━━ Exercise passage ━━
DocReLM: Mastering Document Retrieval with Language Model
Gengchen Wei, Xinle Pang, Tianning Zhang, Yu Sun, Xun Qian, Chen Lin, Han-Sen Zhong, Wanli Ouyang
TL;DR
DocReLM addresses semantic document retrieval in massive academic corpora by leveraging large language models (LLMs) both to generate task-specific training data for retriever and reranker and to operate as a search agent that utilizes reference relationships. The system comprises a dense retriever trained with contrastive learning on LLM-generated pseudo-queries, a cross-encoder reranker, and a reference extractor that expands results by extracting candidate papers from cited references. Evaluations on quantum physics and computer vision benchmarks show substantial improvements over baselines such as Google Scholar, with notable gains in top-k metrics across domains. The approach demonstrates the practical potential of integrating LLMs with retrieval systems to enable context-aware, citation-network-guided search and suggests avenues for iterative, multi-hop exploration across references.
━━━
**Required action A**: Rewrite the paragraph of the DocReLM summary that begins "DocReLM addresses semantic document retrieval" as a short bulleted list that keeps its main facts.
**Required action B**: According to the DocReLM summary, on what data is the dense retriever trained with contrastive learning?
**Required action C**: Carry on the DocReLM summary from its final sentence with one further paragraph.
━━ Data shown ━━
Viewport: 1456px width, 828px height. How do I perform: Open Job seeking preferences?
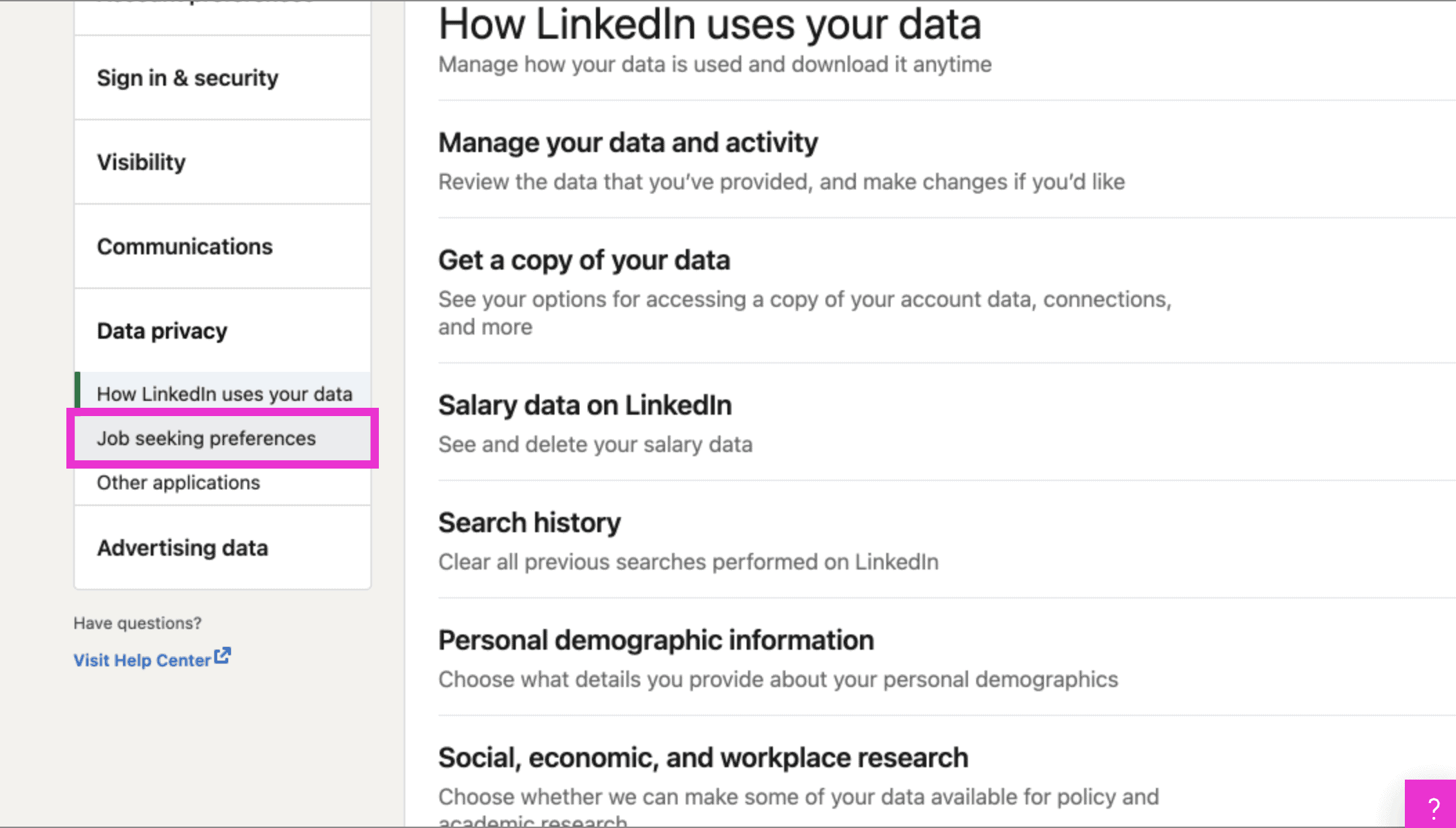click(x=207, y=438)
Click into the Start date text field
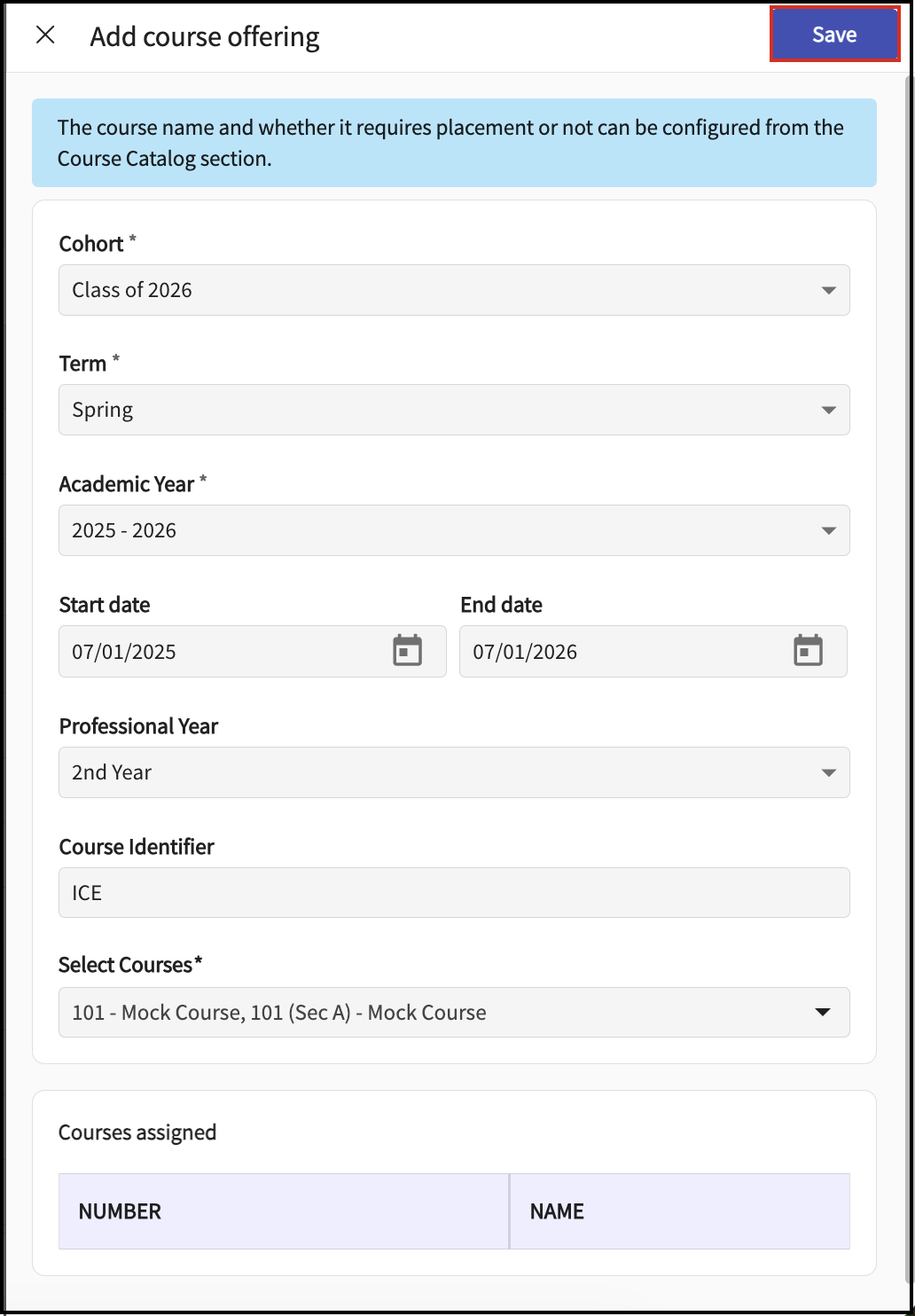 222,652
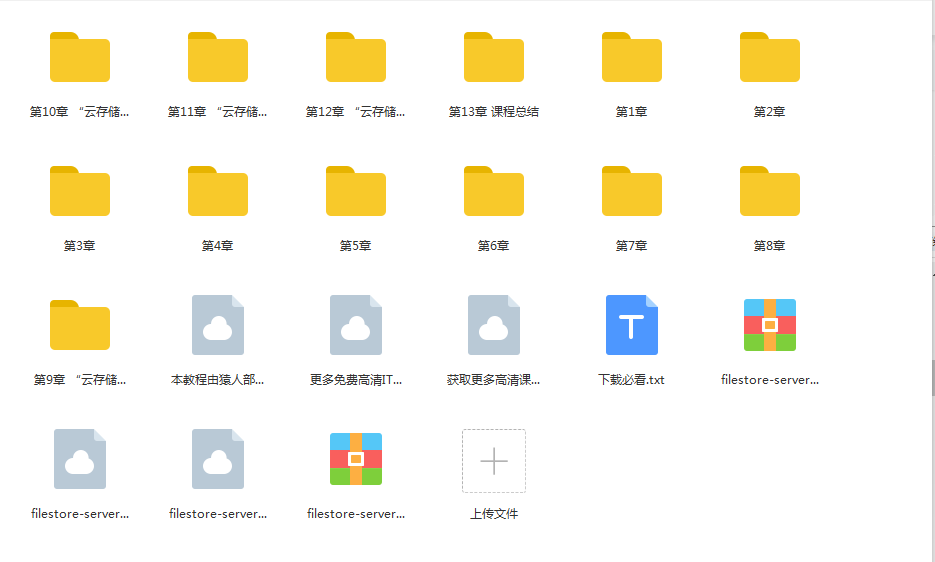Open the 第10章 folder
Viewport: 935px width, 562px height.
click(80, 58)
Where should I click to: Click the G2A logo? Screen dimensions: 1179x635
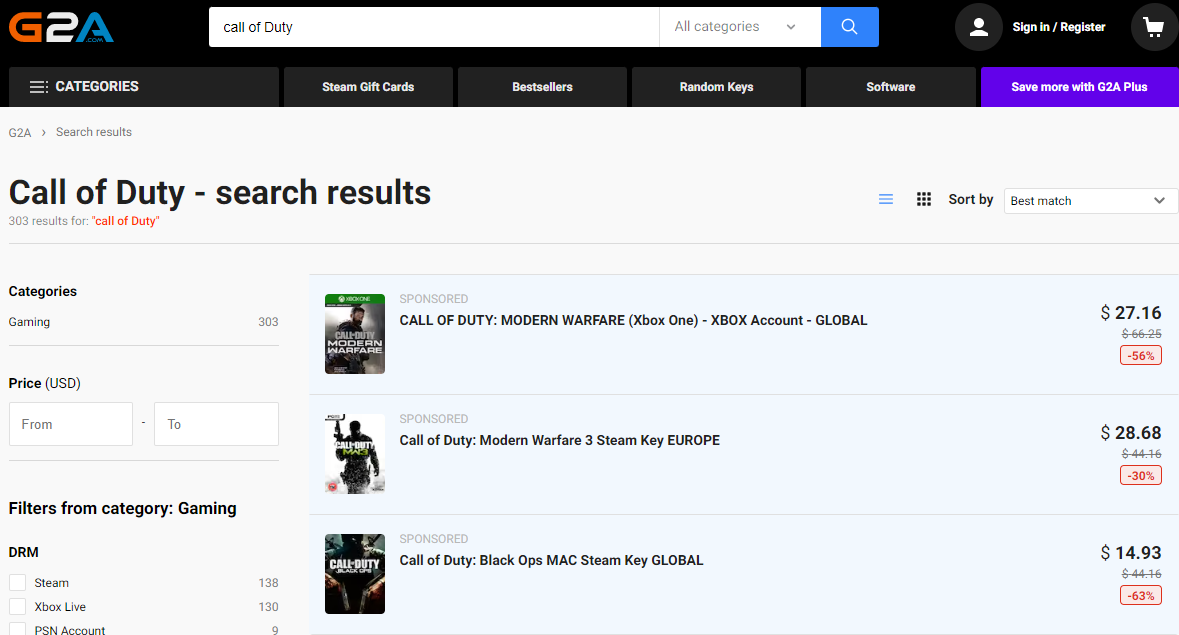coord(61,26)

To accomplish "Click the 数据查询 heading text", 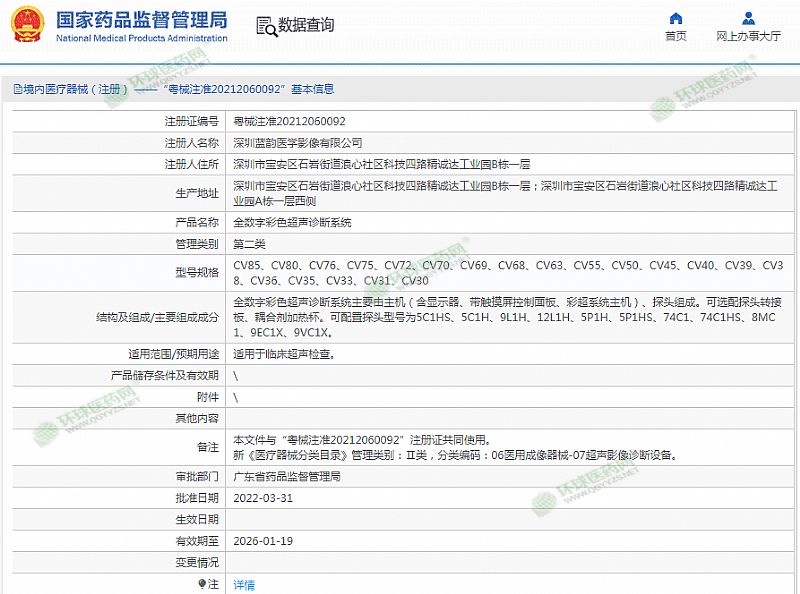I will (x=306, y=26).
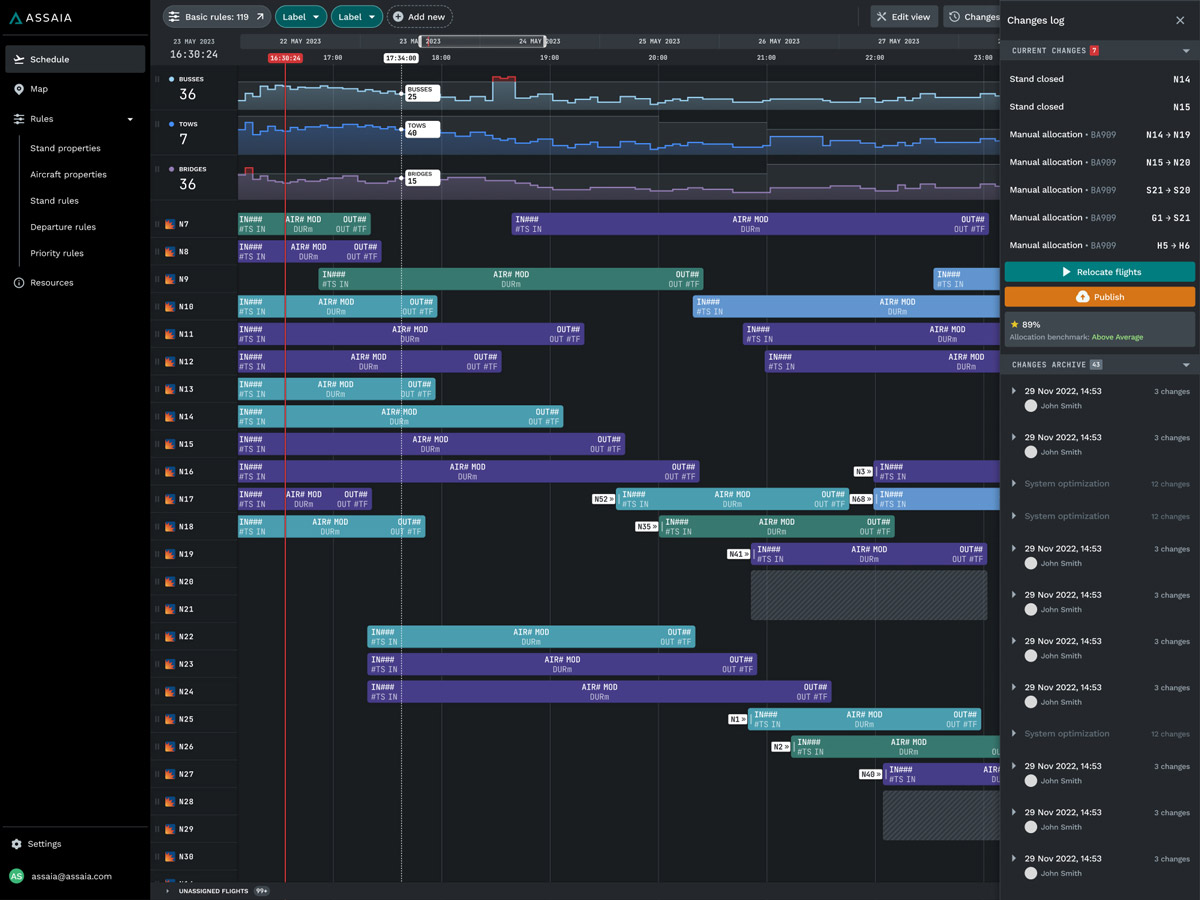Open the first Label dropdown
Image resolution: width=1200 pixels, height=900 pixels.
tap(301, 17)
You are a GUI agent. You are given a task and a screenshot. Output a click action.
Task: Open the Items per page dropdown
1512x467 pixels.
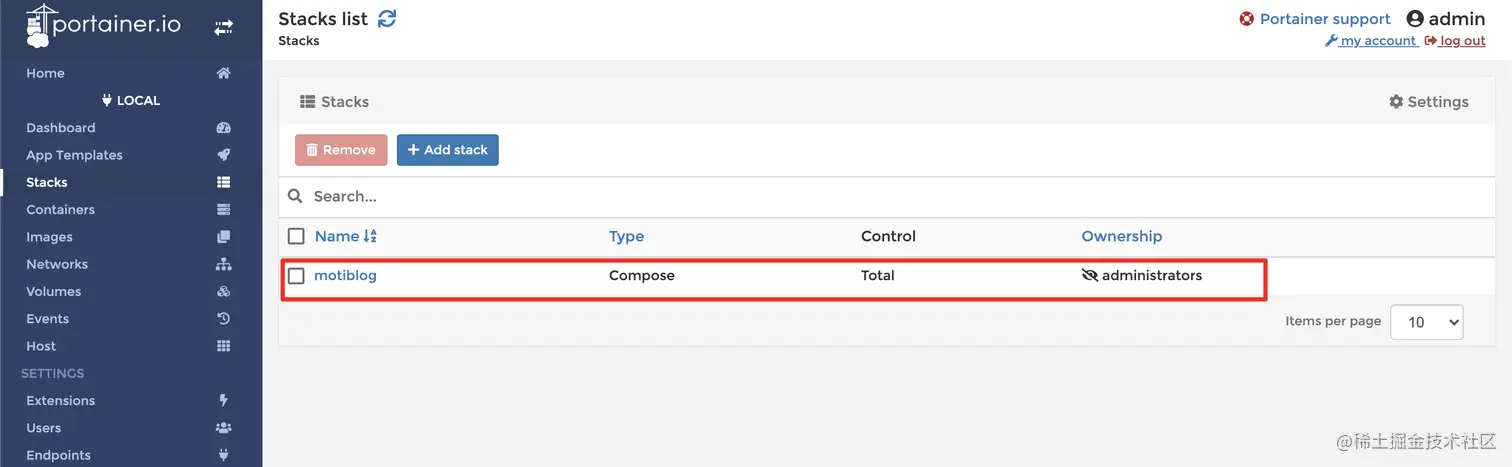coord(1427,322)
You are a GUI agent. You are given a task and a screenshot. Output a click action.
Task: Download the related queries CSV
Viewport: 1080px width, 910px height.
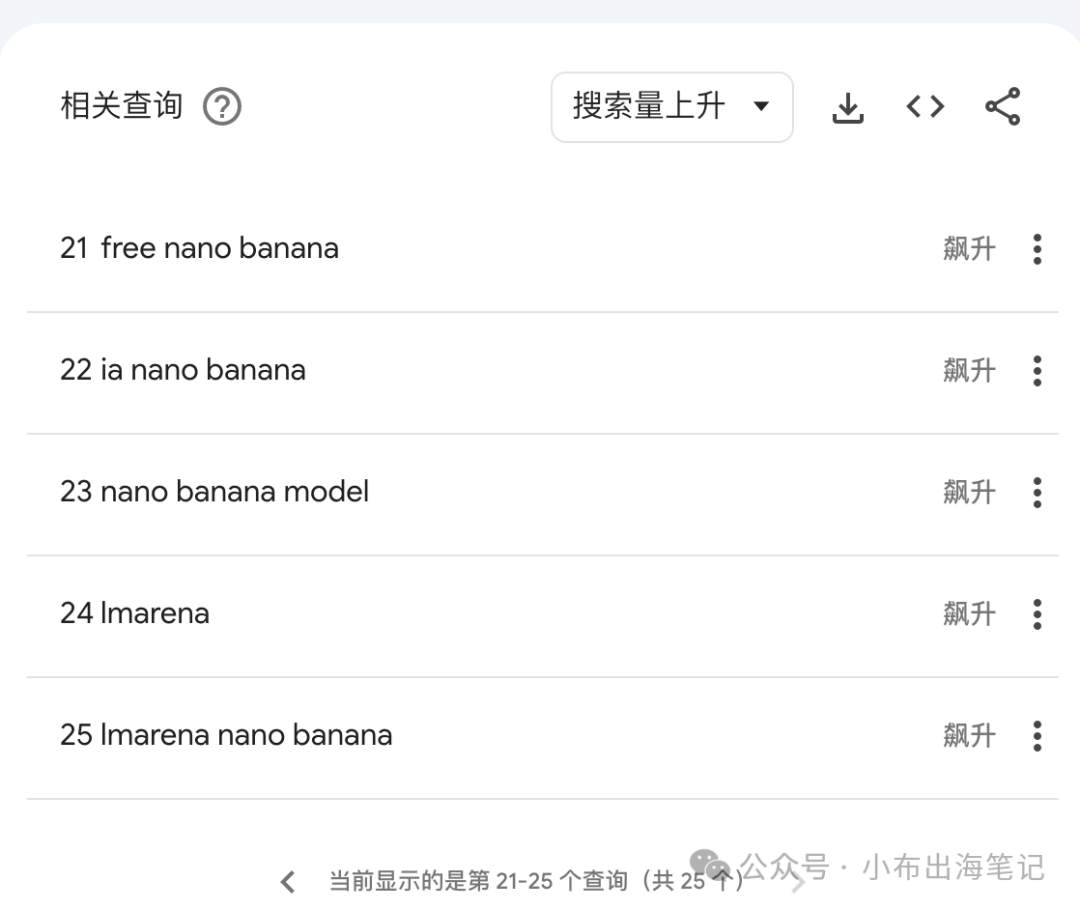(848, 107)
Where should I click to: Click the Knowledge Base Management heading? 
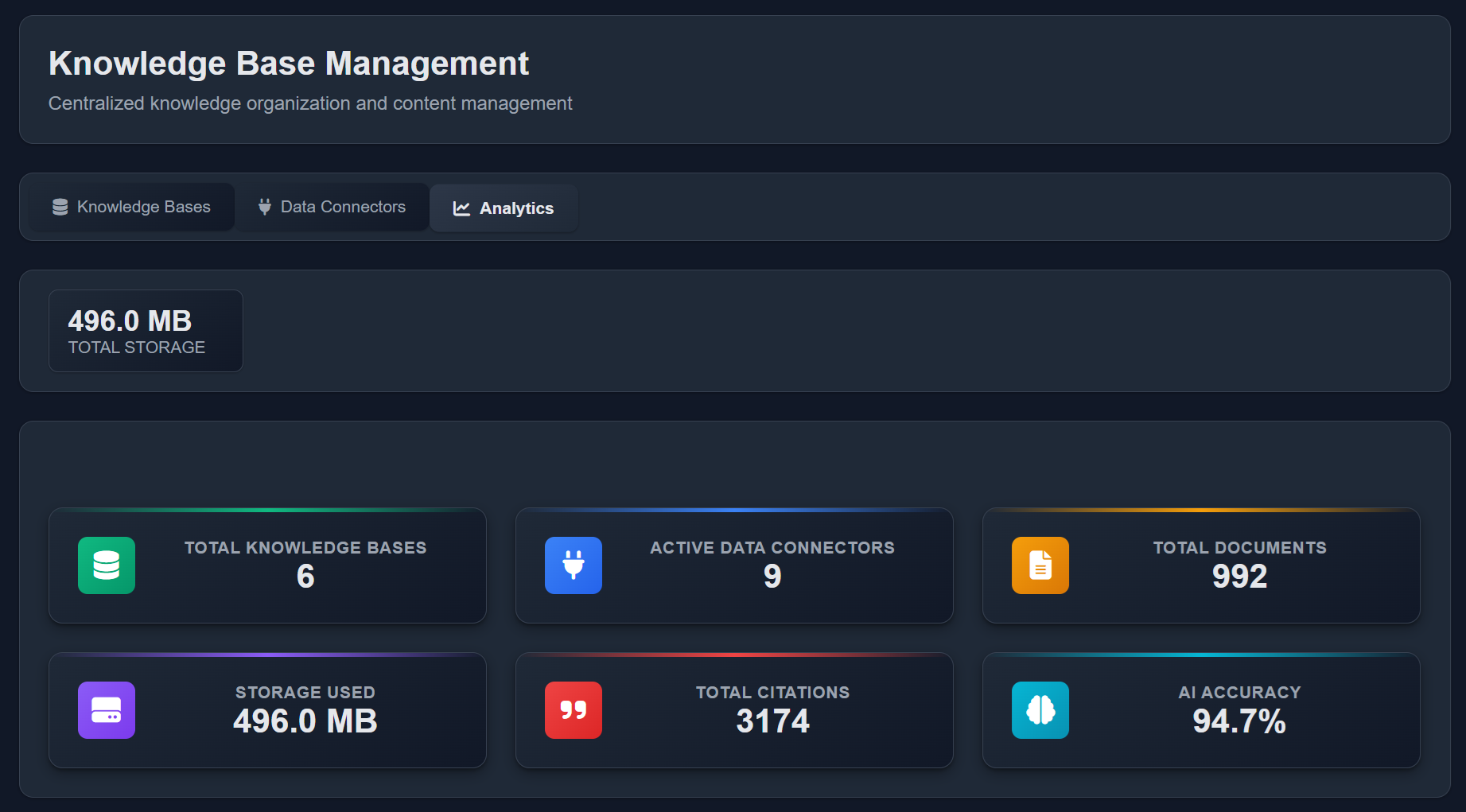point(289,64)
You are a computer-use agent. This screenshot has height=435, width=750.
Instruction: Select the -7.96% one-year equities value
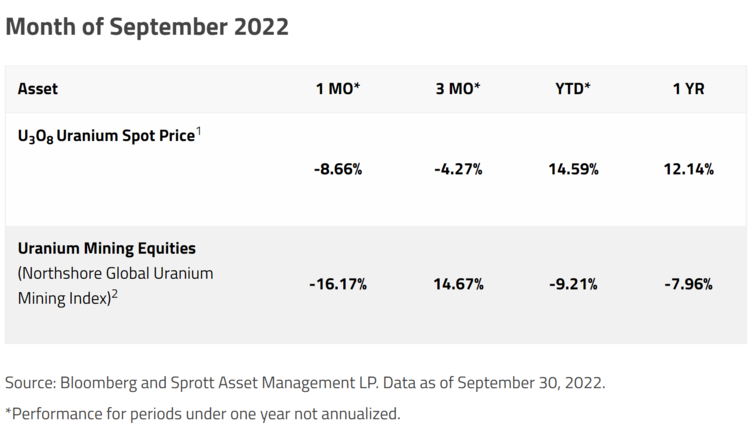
━━━
**Task response A**:
- DocReLM targets semantic document retrieval in massive academic corpora.
- It uses large language models (LLMs) to generate task-specific training data for its retriever and reranker, and as a search agent that draws on reference relationships.
- Its components are a dense retriever trained with contrastive learning on LLM-generated pseudo-queries, a cross-encoder reranker, and a reference extractor that expands results with candidate papers taken from cited references.
- On quantum physics and computer vision benchmarks, it substantially outperforms baselines such as Google Scholar, with notable gains in top-k metrics.
- The work shows the practical potential of combining LLMs with retrieval systems for context-aware, citation-network-guided search, and it points toward iterative, multi-hop exploration across references.

**Task response B**: It is trained on LLM-generated pseudo-queries.

**Task response C**:
Abstract
With over 200 million published academic documents and millions of new documents being written each year, academic researchers face the challenge of searching for information within this vast corpus. However, existing retrieval systems struggle to understand the semantics and domain knowledge present in academic papers. In this work, we demonstrate that by utilizing large language models, a document retrieval system can achieve advanced semantic understanding capabilities, significantly outperforming existing systems. Our approach involves training the retriever and reranker using domain-specific data generated by large language models. Additionally, we utilize large language models to identify candidates from the references of retrieved papers to further enhance the performance. We use a test set annotated by academic researchers in the fields of quantum physics and computer vision to evaluate our system's performance. The results show that DocReLM achieves a Top 10 accuracy of 44.12% in computer vision, compared to Google Scholar's 15.69%, and an increase to 36.21% in quantum physics, while that of Google Scholar is 12.96%.